Padraic McGuinness called for the Federal Government to hold a referendum on the Mabo issue.[4] He stated that litigation will take many years and hundreds of millions of dollars in legal costs. Hal Woollen responded to this by suggesting a speedy, intelligent resolution (thereby reducing costs) could be achieved by the courts focussing on the 'legal' rather than the 'factual' issues.[5] One only needs to look to the lengthy land claims process in the NT to see the effects of a factual focus. McGuinness concluded that "the impact on ... our standard of living is quite unpredictable."[6] Such statements can only engender irrational fear and contempt for Aborigines.

Dr Colin Howard has written in a similar vein recently (in an article commissioned by the Australian Mining Industry Council)[7], however a response to his rhetoric would require an article in itself.

John Stone and Gerard Henderson have both been critical of a High Court which acknowledges that the common law is no longer the revelation of a Divine Will'. Gerard Henderson wrote that the Mabo decision means "the court is now influenced by sources unknown."[8] John Stone wrote less subtly that if the "rule of law is to prevail, those who preside over it must be respected. We are at the point where they no longer are."[9] Mr Stone is obviously outraged by Mabo: "I defy anyone to justify the so-called Mabo decision last June when 145 years of settled property law [was overturned] ... on the basis of the most emotional and political arguments ever uttered by the court."[10] Perhaps Mr Stone would realize the irony in his comment if it were pointed out that the invasion of this country overturned more than 40,000 years of settled property law.
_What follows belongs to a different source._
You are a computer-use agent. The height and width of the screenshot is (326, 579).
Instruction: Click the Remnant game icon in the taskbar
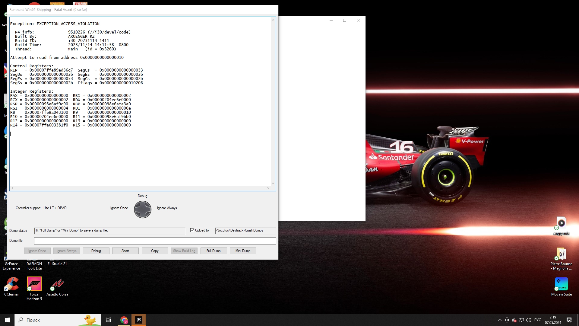coord(139,320)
Robert Tickner, Federal Minister for Aboriginal and Islander Affairs, insists he is 'broadly comfortable' with the standard of debate about Mabo: "The wild fabrications of selected newspapers are not where the heads of most serious industry representatives are at."[11] After reading at least ten recent wide-circulation newspaper articles critical of the decision (with few reports to rebut them) I am not so sure. Some writers are no doubt intent on protecting the interests of the industries they represent by arousing bigotry in the general community. Other writers are also playing on the ignorance and latent racism in the non-Aboriginal community in order to deny the legal and moral rights we, as indigenous people, have over our land.

The reaction to the statement of claim in the Kimberley (Utenorrah) case has displayed the fear, mockery and complete dismissal of Aboriginal and Islander sovereignty by much of the white community. It appears that Aboriginal and Islander rights must always be subservient to, and under the control of, whites. Our land is now under the control of whites and I will not get my land back under Mabo, as most Aborigines also will not. I personally do not believe that monetary compensation for the theft of my land will suffice. When I can see justice and true self-determination for my people, that will be my compensation.
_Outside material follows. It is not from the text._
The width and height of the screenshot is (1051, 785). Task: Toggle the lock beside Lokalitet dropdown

[1] Morgan, Hugh, "Mining Head Angry Over Land Judgment", Sydney Morning Herald, 13-10-92.

[2] Ibid, p6.

[3] Hugh Morgan quoted in Pryer, Wendy, "Mine boss raps race law", The West Australian, 13-10-92.

[4] McGuinness, Padraic, "Costly Complications of Land Ownership Issue', The Australian, 17-10-92.

[5] Wootten, Hal, "Mabo - the right follow-up", letter to the Sydney Morning Herald, 21-10-92.

[6] McGuinness, Padraic, Ibid.

[7] Howard, Colin, "A Nation within a nation", Sydney Morning Herald, 14-9-92, p.15.

[8] Henderson, Gerard, "March of the High Court Murphyites", Sydney Morning Herald, 142-92, p.17.

[9] Stone, John, "Upholding rule of law', Financial Review, 22-10-92

[10] Ibid.

[11] Robert Tickner quoted in Wilson, Peter, 'The Lies Of The Land", Weekend Australian, 14/15-11-97, p.24.